As a student of the piano and a symphony orchestra fan, the 23-year-old made a journey to Vienna, the European capital of classical music, five years ago.
“The garden of Schonbrunn Palace is as beautiful as a painting,” she recalled. “I was also thrilled to see swans on the Danube, which I remember seeing on TV.”
Impressed by the tranquility and neatness of Austria, Shao, who grew up in Beijing, said she cannot wait to visit the country again.
She is among the many tourists planning a trip to Austria, a nation that this year celebrates four decades of diplomatic ties with China.
In 2004, China granted Austria approved destination status, which allowed Chinese nationals to travel to the country in tour groups.
According to figures from the Austrian National Statistical Office, the number of tourists who had arrived from China reached about 175,000 by the end of August this year, up 49.5 percent compared with the same period last year.
“Chinese tourists usually travel to Austria and neighboring countries such as Germany and Italy in tour groups,” said Bai Jiang, manager of European tourism for China Travel Service in Beijing. “The country is attractive to Chinese visitors for its splendid cultural heritage in classic music and the picturesque natural sceneries.”
Kot Cheung, CEO and managing director of Vienna-based Birke Travel, said the agency has handled a record number of tourists from the Chinese mainland since June.

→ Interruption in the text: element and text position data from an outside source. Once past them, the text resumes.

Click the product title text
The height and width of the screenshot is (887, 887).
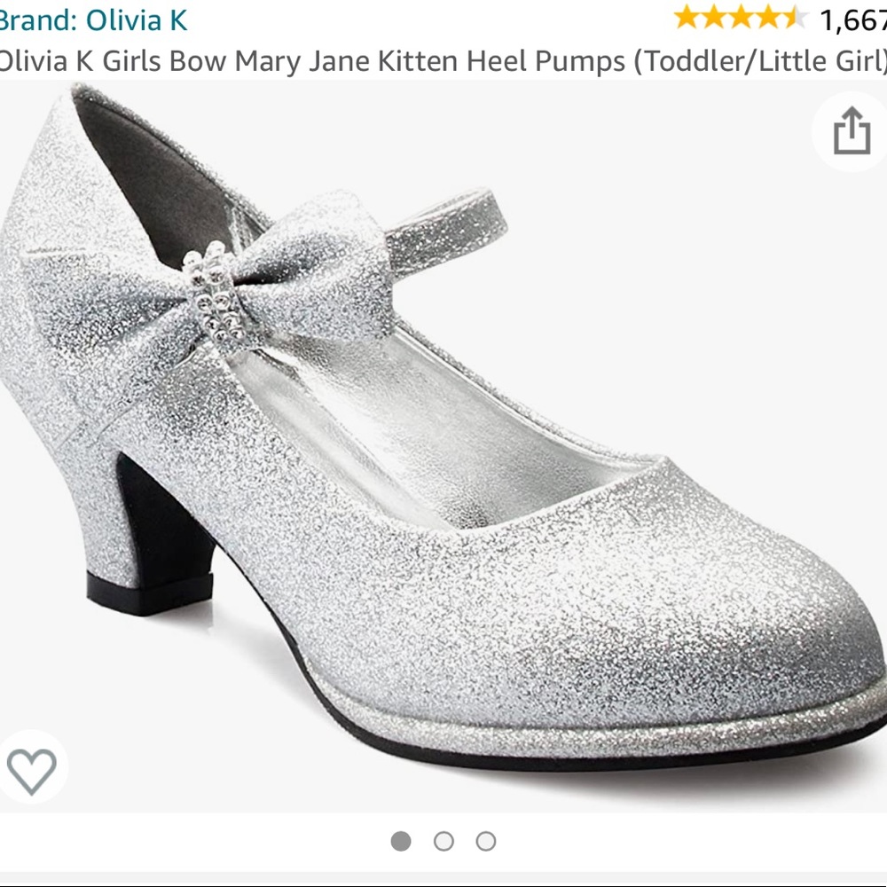pyautogui.click(x=444, y=61)
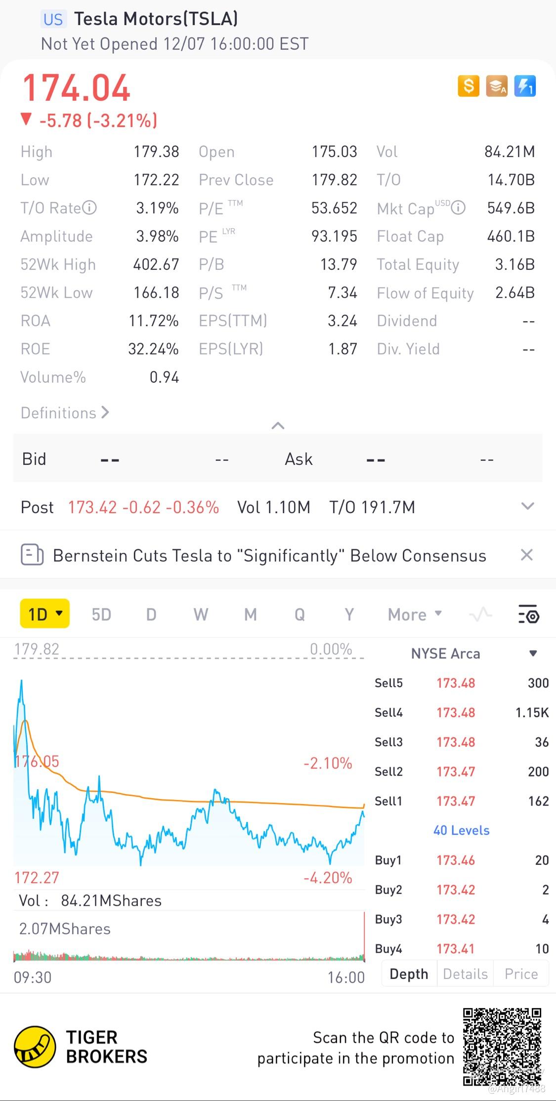This screenshot has height=1101, width=556.
Task: Switch to the Details tab
Action: [465, 974]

The weakened euro has made trips to Austria cheaper than before, he added.
Josef Stockinger at the Austrian National Tourist Office said the rise in Chinese tourists, especially since 2010, has benefit the Austrian economy.
“Chinese tourists tend to buy souvenirs, jewelry, watches and other luxury products. Swarovski crystals are one of their favorites,” he said.

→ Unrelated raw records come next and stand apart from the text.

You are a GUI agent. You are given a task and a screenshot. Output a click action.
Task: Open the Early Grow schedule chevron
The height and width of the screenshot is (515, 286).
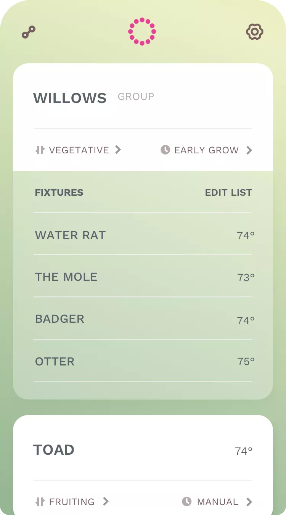point(249,150)
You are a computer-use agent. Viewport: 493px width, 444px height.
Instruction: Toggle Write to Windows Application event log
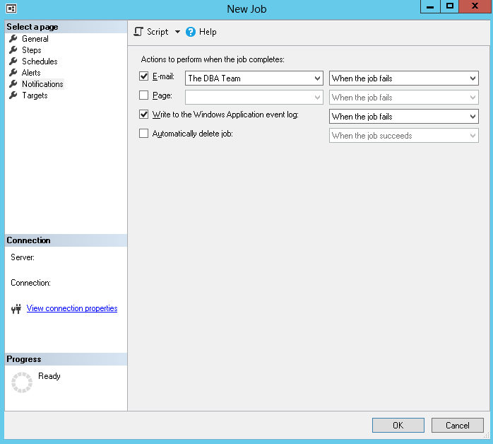143,115
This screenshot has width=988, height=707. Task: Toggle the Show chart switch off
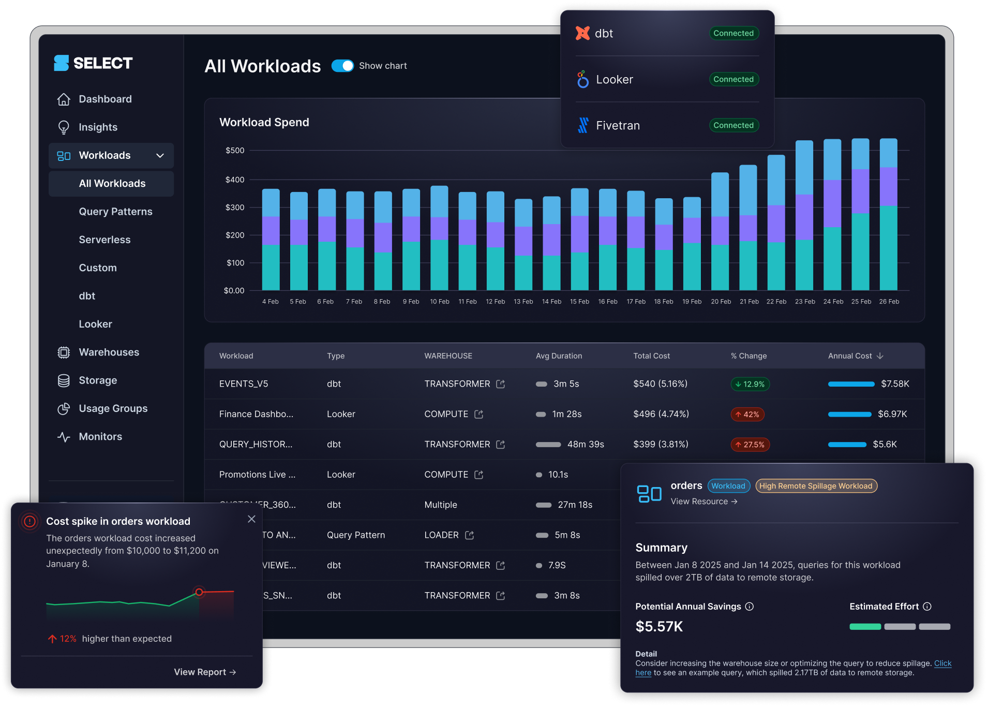pyautogui.click(x=342, y=66)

Chinese tourists are ranked the second biggest spenders in Austria, behind only Russian visitors, Stockinger said, citing statistics from tax refund authorities.
Jiang Yiyi, director of China Tourism Academy’s International Tourism Development Institute, said Austria is one of the top five popular destinations in Europe for Chinese due to its various resources.
“Besides traditional tours to experience classic music and ancient castles, more Chinese are buying shopping and self-drive tours,” Jiang said.
Given that the number of Chinese tourists has seen an increase, travel agencies are calling for a more liberal visa policy for visitors.
“Obtaining an entry permit is still a complicated procedure, especially for those who want to travel on an individual basis,” Bai said. “We hope the policy can be more favorable to Chinese, as experience suggests most visitors have followed the laws of those destination countries.”